In this same Prologue Benedict, presents the monastic life as a return journey along which progress is made by obedience. That entails a continuous movement ahead to our goal. We must not stop on the way, content with such stages as we have already managed to complete. This forward movement entails more than listening and understanding, however. We must carry into act the dictates of the Lord’s teaching as revealed to us through listening to his voice in Scripture, in the Rule and in the advice, orders and teaching of our Superiors. Benedict states this explicitly. " Having finished his discourse, the Lord waits for us to respond by action every day to his holy warnings.” Note that our every day acts are our way of answering to what we hear the Lord telling us.  

One of the chief purposes of monastic asceticism of solitude and since is to train us to become sensitive to the ordinary events and things of life. Such sensitivity is not easily come by to the men of our time. We live in a society that has made diversion a prominent industry. Stimulation of the senses through the media in ever increasing use of technology is a feature of modernity that is no longer confined to public places as it was largely in earlier times but has invaded the homes. Not only in the city but increasingly in the countryside and formerly solitary places is the media available.  

Obviously, such technological communication offers many benefits to its users. But it also has its dangers and one is alienation from nature. In particular from a man’s own nature, his true self. Only the true self can enter the kingdom of God. Nothing false has access to the Father’s house. The way to the self that is created in the image of God, then, as Jesus tells us, is narrow and rough. The door that opens to the secret places of the heart where the true self abides is hidden to the eyes and ears of the flesh; one must train the senses of the spirit to discover it.  Distracted and superficially stimulated, modern man must make special efforts to overcome the restlessness and boredom that ensue in the absence of easy stimulation and satisfactions of the senses. This is the role of monastic asceticism and discipline. By judicious practice of silence, fasting, renunciation of TV and movies, we learn to get past the surface of life and begin to develop a sensitivity for more interior perception and beauty.  

This is the kind of action that St. Benedict has in mind when he tells the novice that "Having finished his discourse, the Lord waits for us to respond by action every day to his holy warnings.” The Lord does not wait passively, to be sure, but assists us in our efforts by his Spirit.  In addition to actively striving to cultivate the virtues in daily life, then, we must dedicate our self to prayer. And early in the Prologue we are told: “First, when you set out to do some good work, beg him with most insistent prayer to bring it to completion.” These are the two feet, as it were, with which we are to make our return journey to the Father’s house: prayer and active practice of virtue.  

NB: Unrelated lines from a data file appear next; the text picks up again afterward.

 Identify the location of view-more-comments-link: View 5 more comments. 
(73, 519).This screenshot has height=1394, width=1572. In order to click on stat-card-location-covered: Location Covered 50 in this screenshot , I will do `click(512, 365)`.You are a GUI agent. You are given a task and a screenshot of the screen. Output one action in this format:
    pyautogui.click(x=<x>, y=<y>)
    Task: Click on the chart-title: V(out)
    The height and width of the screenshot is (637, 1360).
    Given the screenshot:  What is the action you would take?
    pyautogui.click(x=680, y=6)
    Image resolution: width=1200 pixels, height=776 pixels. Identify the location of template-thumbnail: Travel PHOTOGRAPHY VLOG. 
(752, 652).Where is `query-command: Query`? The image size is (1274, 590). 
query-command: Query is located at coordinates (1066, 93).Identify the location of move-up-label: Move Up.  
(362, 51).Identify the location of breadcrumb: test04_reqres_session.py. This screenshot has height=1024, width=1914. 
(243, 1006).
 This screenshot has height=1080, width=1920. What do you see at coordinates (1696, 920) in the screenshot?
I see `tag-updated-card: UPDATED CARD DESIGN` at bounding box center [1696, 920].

In the Benedictine tradition there arose a motto that is a very brief summary of the way traced out by the Rule: Ora et labora (Pray and work). The prayer is more than the office and prayers of petition; it includes the highest contemplative union with the Father in Christ. Likewise the work referred to is more than manual labor; it is also the work of the heart which is the chief and characteristic work of the monk. This is by far the most demanding of labors and it will not be completed with the novitiate. It is a lifelong undertaking that all of us together are to engage in, day by day, ducente Evangelio ( under the guidance of the Gospel), as Benedict puts it memorably. 

When we follow this program faithfully and persevere in the school of the Lord’s service that is the monastery, we may have confidence that God’s mercy will not be lacking to us at the end of our journey. With this hope for you and for all this community we make our own the prayer with which St. Paul closed his first Epistle to the Thessalonians. “May the God of peace make you perfect and holy; and may you all be kept safe and blameless, spirit, soul and body, for the coming of our Lord Jesus Christ. God has called you and he will not fail you (5:23).”